> _Отрывок текста_:
Я уставилась прямо перед собой молча, не проявляя эмоций и не моргая.
«Задержка моргания», – записал он.
Дату я назвать не смогла.
– Кто сейчас президент?
Пауза. Я напряженно подняла руку.
«Ригидность конечностей», – записал доктор Наджар в своем листке обхода.
– Ч… что?
Никаких эмоций. Ничего.
– Кто сейчас президент?
«Не фиксирует внимание», – записал он.
– О… Обама.
«Голос тихий, монотонный, заметно шепелявит».
Мой язык меня не слушался. Доктор достал из кармана белого халата несколько инструментов. Он постучал по моим коленным чашечкам молоточком для проверки рефлексов; рефлекс был снижен. Затем посветил фонариком мне в глаза, отметив, что зрачки плохо сокращаются.

> _Что сделать_:
A. Ответьте на вопросы по отрывку об осмотре у доктора Наджара:
(i) Какую запись сделал доктор Наджар после слов «Я напряженно подняла руку»?
(ii) Чем доктор постучал по коленным чашечкам?
(iii) Что доктор отметил, когда посветил фонариком в глаза?
B. Продолжите отрывок об осмотре у доктора Наджара с того места, где он заканчивается.
Строки с записями — отдельный материал, с отрывком не связанный.

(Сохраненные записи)

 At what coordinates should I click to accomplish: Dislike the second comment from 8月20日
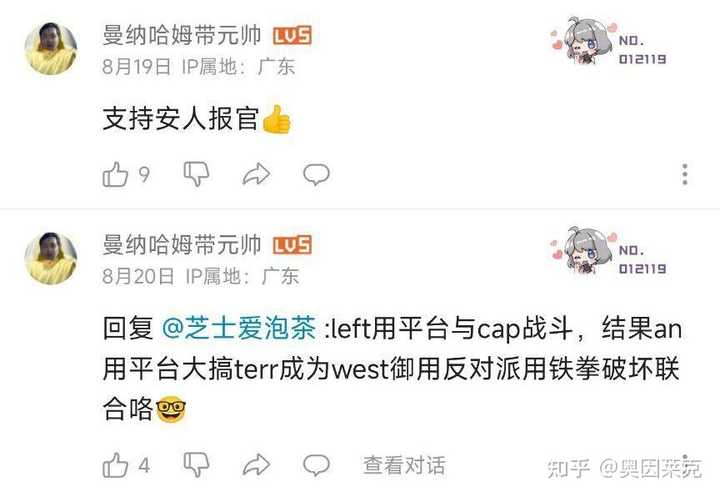(197, 465)
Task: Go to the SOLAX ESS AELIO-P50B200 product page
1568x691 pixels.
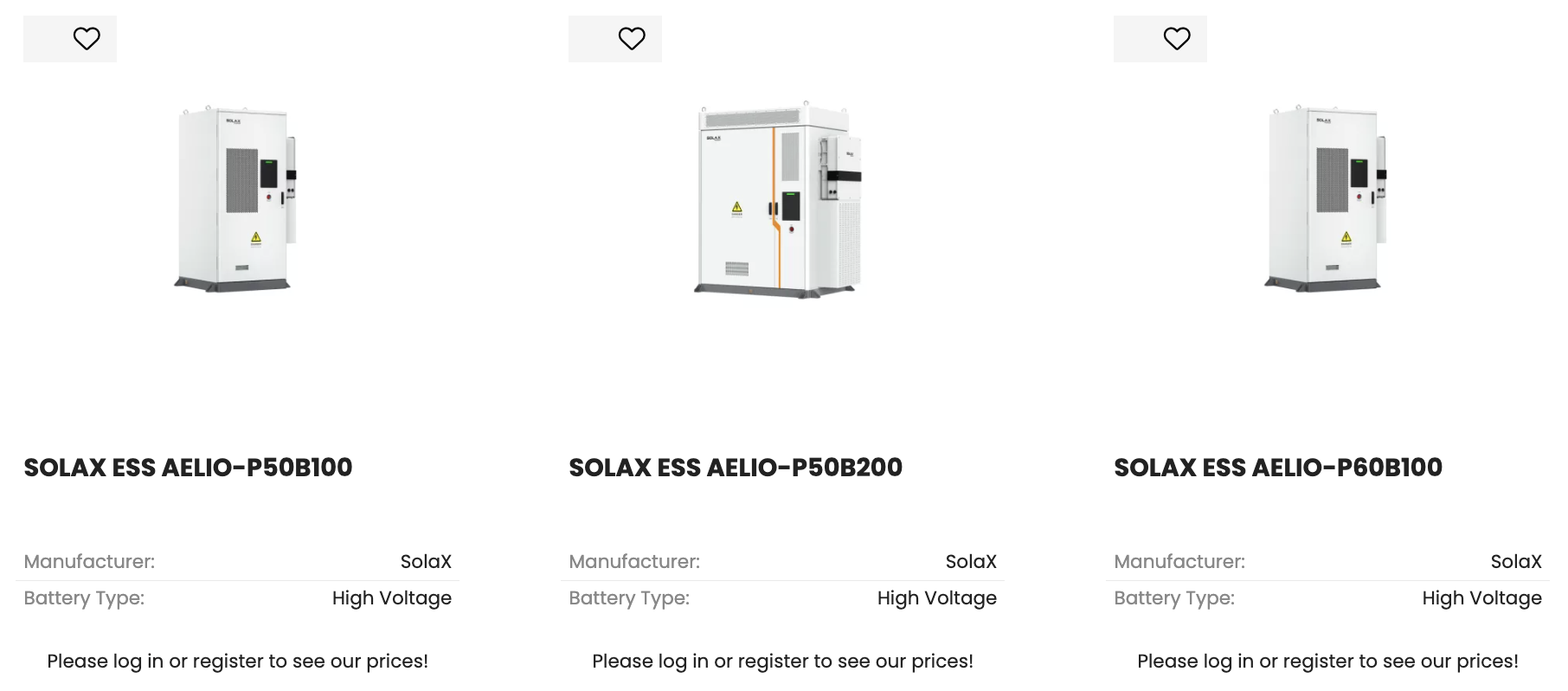Action: tap(736, 468)
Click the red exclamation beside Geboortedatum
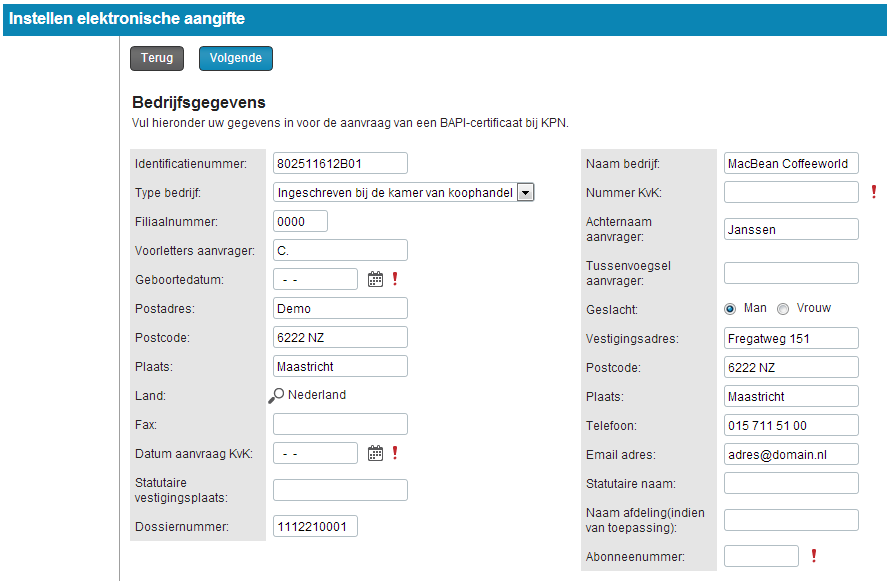 click(395, 278)
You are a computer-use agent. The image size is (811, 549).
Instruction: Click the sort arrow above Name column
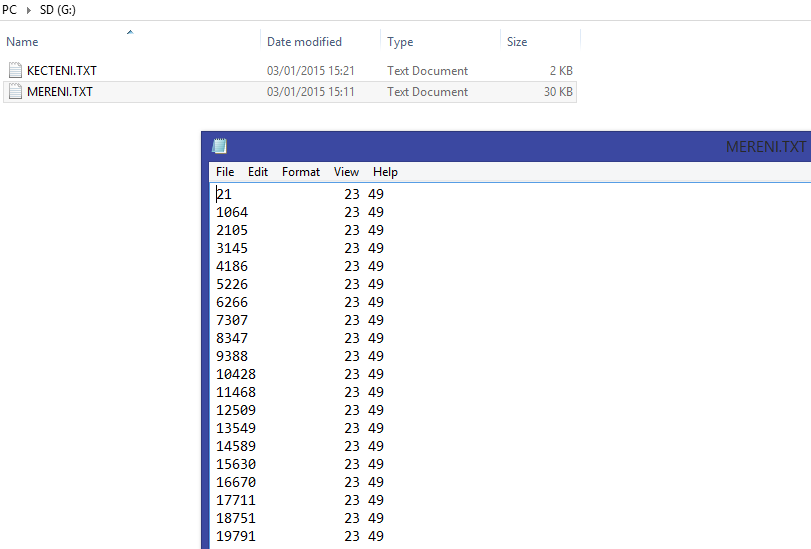(x=130, y=33)
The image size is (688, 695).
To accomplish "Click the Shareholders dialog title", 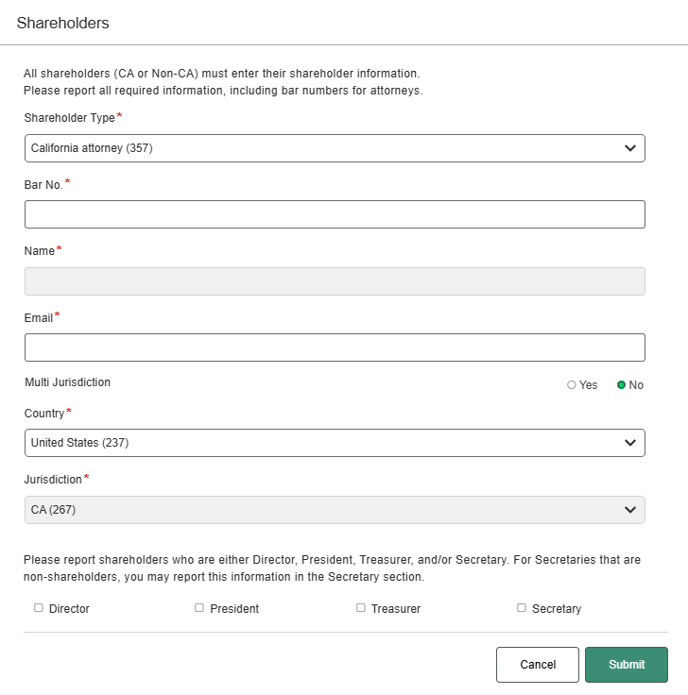I will click(x=63, y=22).
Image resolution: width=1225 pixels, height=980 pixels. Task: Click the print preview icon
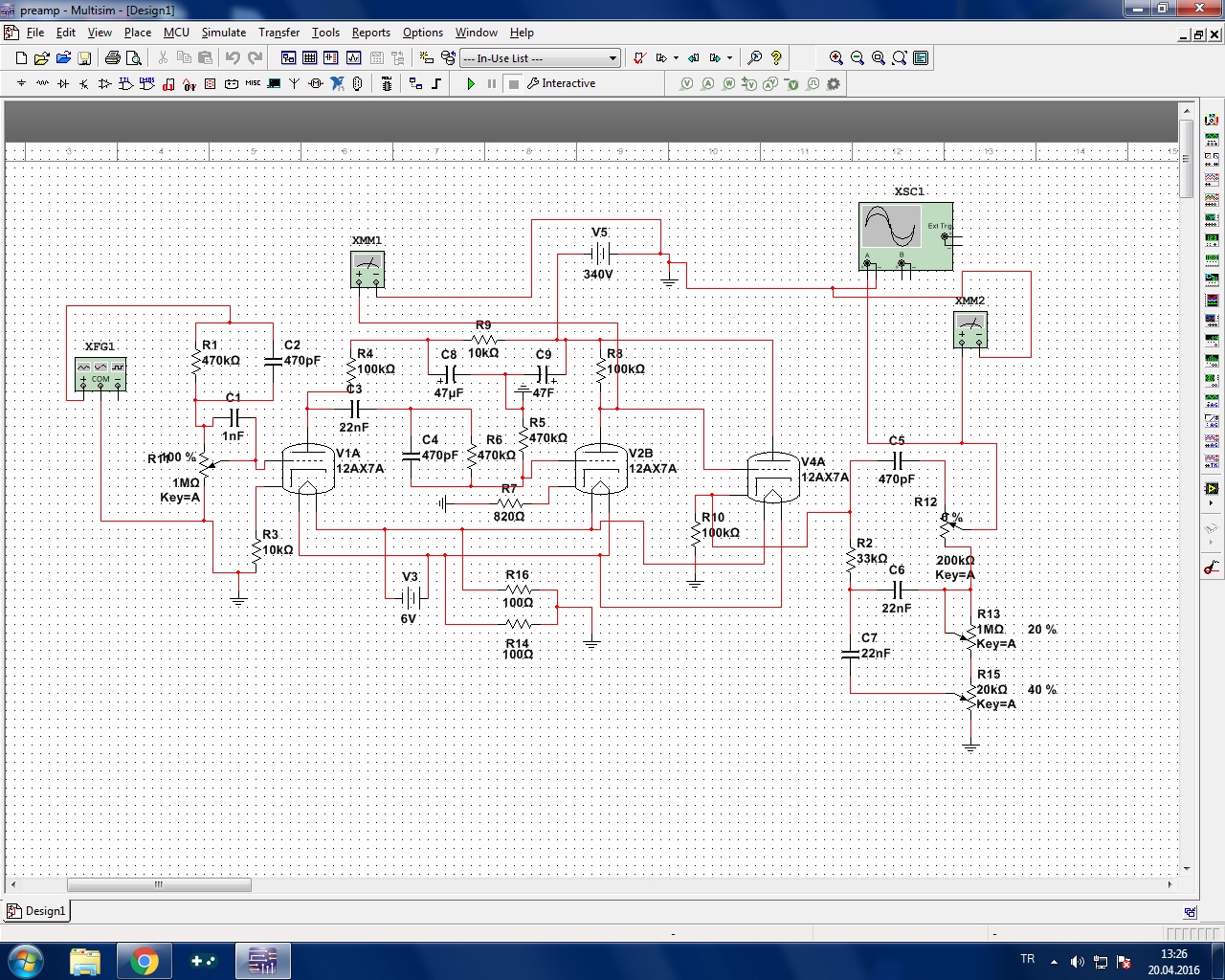(x=134, y=58)
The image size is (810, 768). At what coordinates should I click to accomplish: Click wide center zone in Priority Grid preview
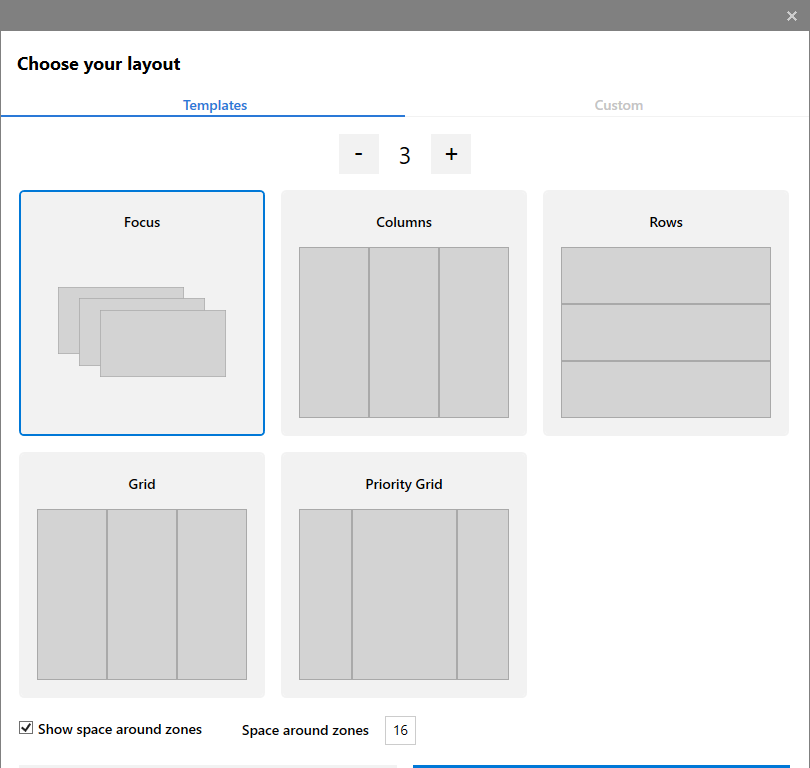pyautogui.click(x=404, y=594)
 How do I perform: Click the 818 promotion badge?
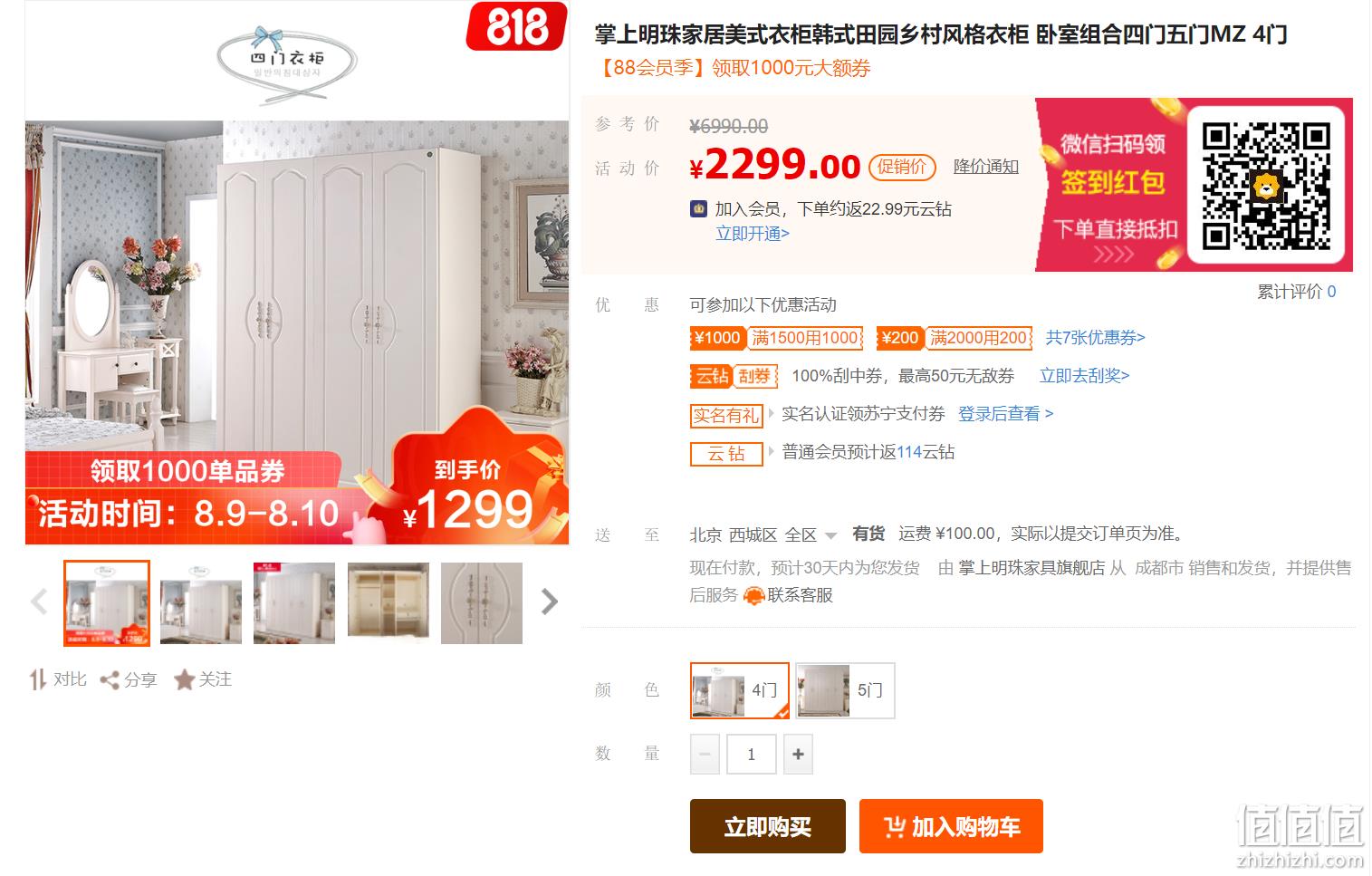pos(517,26)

> _Ответы_:
A.
(i) «Ригидность конечностей».
(ii) Молоточком для проверки рефлексов.
(iii) Что зрачки плохо сокращаются.

B.
– Хорошо, теперь дотроньтесь до кончика носа этой рукой. – Он прикоснулся к моей правой руке.
Напряженно, двигаясь как робот, я подняла руку и в несколько этапов, как в замедленной съемке, поднесла ее к лицу и все же промахнулась, хоть и почти попала. «Двигательная заторможенность», – подумал доктор Наджар.
– Хорошо, – проговорил он и проверил мою способность выполнить двухэтапное действие. – Теперь коснитесь левого уха левой рукой. – Он дотронулся до моей левой руки, подсказывая мне, где право, где лево – сомневаясь, что я сама в силах отличить.
Я не пошевелилась и не отреагировала, а лишь вздохнула. Тогда он велел мне забыть об этой просьбе и перешел к следующей:
– Теперь встаньте с кровати и пройдитесь.
Я свесила ноги с кровати и нерешительно сползла на пол. Он взял меня под руку и помог встать.
– Не могли бы вы пройтись по прямой, переставляя ноги? – попросил он.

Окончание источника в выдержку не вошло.